来自美国斯坦福大学的科学家日前研制出一种全新的口服类药物,并已经在实验鼠身上获得了良好治疗效果,该药物有望帮助瘫痪患者重新站立起来,并像常人一样行走。
目前,美国约有130万名脊髓损伤患者,脊髓损伤会导致大脑无法有效控制身体,严重的话出现瘫痪症状,同时患者还会饱受膀胱疾病、肠道疾病、性功能障碍以及慢性疼痛等并发症的折磨。针对这种情况,斯坦福大学的弗兰克·隆戈教授研制了一种名为LM11A-31的新型口服类药物,希望能够缓解脊髓损伤患者的痛苦,并帮助他们重新站立起来。如果这个目标实现的话,那么LM11A-31将会是人类历史上首款能够有效治疗脊髓损伤病症的口服类药物。
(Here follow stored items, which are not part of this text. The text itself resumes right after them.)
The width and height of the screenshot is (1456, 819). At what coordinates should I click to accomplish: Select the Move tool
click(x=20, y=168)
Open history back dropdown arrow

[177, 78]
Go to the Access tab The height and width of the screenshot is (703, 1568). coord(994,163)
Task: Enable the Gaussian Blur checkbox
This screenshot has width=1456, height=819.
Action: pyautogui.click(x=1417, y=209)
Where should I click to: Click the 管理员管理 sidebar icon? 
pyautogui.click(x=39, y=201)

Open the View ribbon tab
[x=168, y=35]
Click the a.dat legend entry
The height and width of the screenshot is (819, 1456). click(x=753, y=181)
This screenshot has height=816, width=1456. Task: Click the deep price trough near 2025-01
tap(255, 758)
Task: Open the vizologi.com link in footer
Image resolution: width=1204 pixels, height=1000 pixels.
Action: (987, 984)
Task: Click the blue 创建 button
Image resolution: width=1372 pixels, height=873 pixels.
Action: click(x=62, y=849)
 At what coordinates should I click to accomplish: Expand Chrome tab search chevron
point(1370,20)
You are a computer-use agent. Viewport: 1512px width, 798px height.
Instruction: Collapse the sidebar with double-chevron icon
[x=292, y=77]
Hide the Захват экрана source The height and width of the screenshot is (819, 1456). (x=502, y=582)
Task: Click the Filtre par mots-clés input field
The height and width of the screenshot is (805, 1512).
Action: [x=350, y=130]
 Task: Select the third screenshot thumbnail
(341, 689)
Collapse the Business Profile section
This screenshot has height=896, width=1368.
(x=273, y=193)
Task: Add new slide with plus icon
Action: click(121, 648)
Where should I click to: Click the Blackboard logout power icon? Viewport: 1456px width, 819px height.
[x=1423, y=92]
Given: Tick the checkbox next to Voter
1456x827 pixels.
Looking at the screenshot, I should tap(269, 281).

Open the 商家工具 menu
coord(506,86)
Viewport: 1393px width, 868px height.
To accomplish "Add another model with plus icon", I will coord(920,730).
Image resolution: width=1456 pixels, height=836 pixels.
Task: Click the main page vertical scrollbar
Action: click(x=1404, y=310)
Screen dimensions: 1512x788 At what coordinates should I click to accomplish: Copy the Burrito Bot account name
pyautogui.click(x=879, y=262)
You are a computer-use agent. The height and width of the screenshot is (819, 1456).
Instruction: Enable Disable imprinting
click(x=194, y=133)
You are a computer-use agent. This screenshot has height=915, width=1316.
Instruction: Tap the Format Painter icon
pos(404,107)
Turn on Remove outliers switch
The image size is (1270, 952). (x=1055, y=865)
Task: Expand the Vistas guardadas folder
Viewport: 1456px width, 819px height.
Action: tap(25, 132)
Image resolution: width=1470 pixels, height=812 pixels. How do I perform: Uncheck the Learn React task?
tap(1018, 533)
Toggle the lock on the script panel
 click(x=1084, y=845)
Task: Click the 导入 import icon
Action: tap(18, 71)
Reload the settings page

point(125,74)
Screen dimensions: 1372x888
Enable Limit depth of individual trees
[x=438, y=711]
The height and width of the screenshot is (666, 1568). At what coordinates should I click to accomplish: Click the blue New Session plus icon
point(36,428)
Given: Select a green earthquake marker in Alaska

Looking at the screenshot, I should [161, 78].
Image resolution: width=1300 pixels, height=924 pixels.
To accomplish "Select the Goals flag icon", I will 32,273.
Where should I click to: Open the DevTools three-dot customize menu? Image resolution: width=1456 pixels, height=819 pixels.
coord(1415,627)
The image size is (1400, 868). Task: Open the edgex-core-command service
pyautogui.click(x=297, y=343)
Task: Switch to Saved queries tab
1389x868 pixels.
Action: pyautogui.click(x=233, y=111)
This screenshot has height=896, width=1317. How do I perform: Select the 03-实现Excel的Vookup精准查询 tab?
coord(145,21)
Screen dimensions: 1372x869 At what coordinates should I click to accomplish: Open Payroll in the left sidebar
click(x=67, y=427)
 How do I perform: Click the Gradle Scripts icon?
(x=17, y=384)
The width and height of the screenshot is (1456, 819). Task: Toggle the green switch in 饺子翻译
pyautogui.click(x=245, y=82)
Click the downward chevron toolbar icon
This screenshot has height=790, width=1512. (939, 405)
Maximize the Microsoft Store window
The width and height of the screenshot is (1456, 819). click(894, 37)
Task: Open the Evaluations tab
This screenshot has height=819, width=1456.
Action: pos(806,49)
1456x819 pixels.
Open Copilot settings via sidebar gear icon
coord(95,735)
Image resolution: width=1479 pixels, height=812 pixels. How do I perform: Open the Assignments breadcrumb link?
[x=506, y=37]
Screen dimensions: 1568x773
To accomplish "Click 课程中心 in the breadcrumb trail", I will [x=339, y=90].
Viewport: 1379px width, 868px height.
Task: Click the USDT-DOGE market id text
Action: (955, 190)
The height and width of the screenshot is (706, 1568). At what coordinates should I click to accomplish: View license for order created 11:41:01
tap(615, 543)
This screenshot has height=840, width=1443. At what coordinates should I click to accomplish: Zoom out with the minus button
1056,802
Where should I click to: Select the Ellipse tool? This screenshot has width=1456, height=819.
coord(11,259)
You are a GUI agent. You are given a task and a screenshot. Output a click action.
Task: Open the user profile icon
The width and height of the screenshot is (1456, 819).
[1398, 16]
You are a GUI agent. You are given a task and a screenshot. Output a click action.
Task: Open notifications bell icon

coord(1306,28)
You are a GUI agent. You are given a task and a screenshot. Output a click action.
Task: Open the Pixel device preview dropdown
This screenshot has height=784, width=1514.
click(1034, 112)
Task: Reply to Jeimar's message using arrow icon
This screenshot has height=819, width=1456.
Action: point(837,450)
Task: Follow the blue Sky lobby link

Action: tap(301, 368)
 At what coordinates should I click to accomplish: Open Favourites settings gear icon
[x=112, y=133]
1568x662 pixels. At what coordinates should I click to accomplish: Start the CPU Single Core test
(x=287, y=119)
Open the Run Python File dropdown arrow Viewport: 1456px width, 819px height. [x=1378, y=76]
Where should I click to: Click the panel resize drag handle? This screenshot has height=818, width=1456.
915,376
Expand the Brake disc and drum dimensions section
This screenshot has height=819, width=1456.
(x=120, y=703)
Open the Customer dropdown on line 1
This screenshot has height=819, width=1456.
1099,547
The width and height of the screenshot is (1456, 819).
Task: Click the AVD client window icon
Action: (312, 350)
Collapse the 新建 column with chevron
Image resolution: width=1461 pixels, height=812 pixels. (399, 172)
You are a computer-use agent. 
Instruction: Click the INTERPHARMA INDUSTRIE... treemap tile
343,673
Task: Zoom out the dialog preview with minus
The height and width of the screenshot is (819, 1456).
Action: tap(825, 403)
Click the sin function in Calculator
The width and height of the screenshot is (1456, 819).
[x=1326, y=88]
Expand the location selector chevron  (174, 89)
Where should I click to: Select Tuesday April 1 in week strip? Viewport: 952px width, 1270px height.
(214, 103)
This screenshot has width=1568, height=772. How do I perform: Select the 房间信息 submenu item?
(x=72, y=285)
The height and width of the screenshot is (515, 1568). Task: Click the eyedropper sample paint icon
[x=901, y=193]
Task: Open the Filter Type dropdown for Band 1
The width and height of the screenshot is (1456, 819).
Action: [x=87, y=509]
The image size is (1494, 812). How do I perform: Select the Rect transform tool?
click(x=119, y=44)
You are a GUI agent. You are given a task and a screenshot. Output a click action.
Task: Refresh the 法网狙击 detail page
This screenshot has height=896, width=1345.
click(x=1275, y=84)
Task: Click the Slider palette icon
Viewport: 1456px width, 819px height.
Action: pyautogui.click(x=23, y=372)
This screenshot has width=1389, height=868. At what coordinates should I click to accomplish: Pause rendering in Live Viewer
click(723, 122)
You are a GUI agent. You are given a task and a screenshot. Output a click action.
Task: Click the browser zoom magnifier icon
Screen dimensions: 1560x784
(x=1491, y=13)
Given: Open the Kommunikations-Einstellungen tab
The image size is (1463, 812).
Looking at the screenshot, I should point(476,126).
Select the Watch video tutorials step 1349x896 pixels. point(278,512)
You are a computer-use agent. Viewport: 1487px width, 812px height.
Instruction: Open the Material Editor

根据研究人员介绍,脊髓损伤后,一种名为p75的蛋白可能会导致少突胶质细胞的死亡。而LM11A-31则能够抑制p75蛋白从而起到保护少突胶质细胞。少突胶质细胞分布在神经轴突周围,能够分泌一种髓磷脂蛋白,该蛋白可以将轴突包在其中起到保护作用;而少突胶质细胞死亡之后,它们所保护的轴突也会随之萎缩。轴突为神经元的输出通道,轴突受损会导致肢体无力、麻痹、瘫痪等多种神经功能障碍疾病。
在LM11A-31的活体试验中,研究人员将脊髓已经损伤的实验鼠分成4组,前3组分别服用不同剂量的LM11A-31(分别为10毫克、25毫克和100毫克),第四组则服用安慰剂,每天服用两次。42天后的检测结果显示,LM11A-31对于改善实验鼠的肢体运动和防止髓磷脂流失有着明显的作用(服用剂量达到100毫克的实验鼠的治疗效果最为明显),部分实验鼠的四肢已经能够活动,有的甚至能完成行走和游泳等动作。
此外,研究人员还发现这些实验鼠在服药过程中并未经历更多的疼痛,这表明LM11A-31不会加重脊髓损伤后的神经疼痛。据悉,关于LM11A-31的研究成果已经发表在近期的《神经科学杂志》(The Journal of Neuroscience)上。
Oral Administration of a Small Molecule Targeted to Block proNGF Binding to p75 Promotes Myelin Sparing and Functional Recovery after Spinal Cord Injury
Chhavy Tep, Tae Hee Lim, Pyung On Ko, Sami Getahun, Jae Cheon Ryu, Virginia M. Goettl, Stephen M. Massa, Michele Basso, Frank M. Longo, and Sung Ok Yoon
The lack of effective therapies for spinal cord injury points to the need for identifying novel targets for therapeutic intervention. Here we report that a small molecule, LM11A-31, developed to block proNGF-p75 interaction and p75-mediated cell death crosses the blood–brain barrier efficiently when delivered orally. Administered starting 4 h postinjury, LM11A-31 promotes functional recovery without causing any toxicity or increased pain in a mouse model of spinal contusion injury. In both weight-bearing open-field tests and nonweight-bearing swim tests, LM11A-31 was effective in improving motor function and coordination. Such functional improvement correlated with a >50% increase in the number of surviving oligodendrocytes and myelinated axons. We also demonstrate that LM11A-31 indeed inhibits proNGF-p75 interaction in vivo, thereby curtailing the JNK3-mediated apoptotic cascade. These results thus highlight p75 as a novel therapeutic target for an orally delivered treatment for spinal cord injury.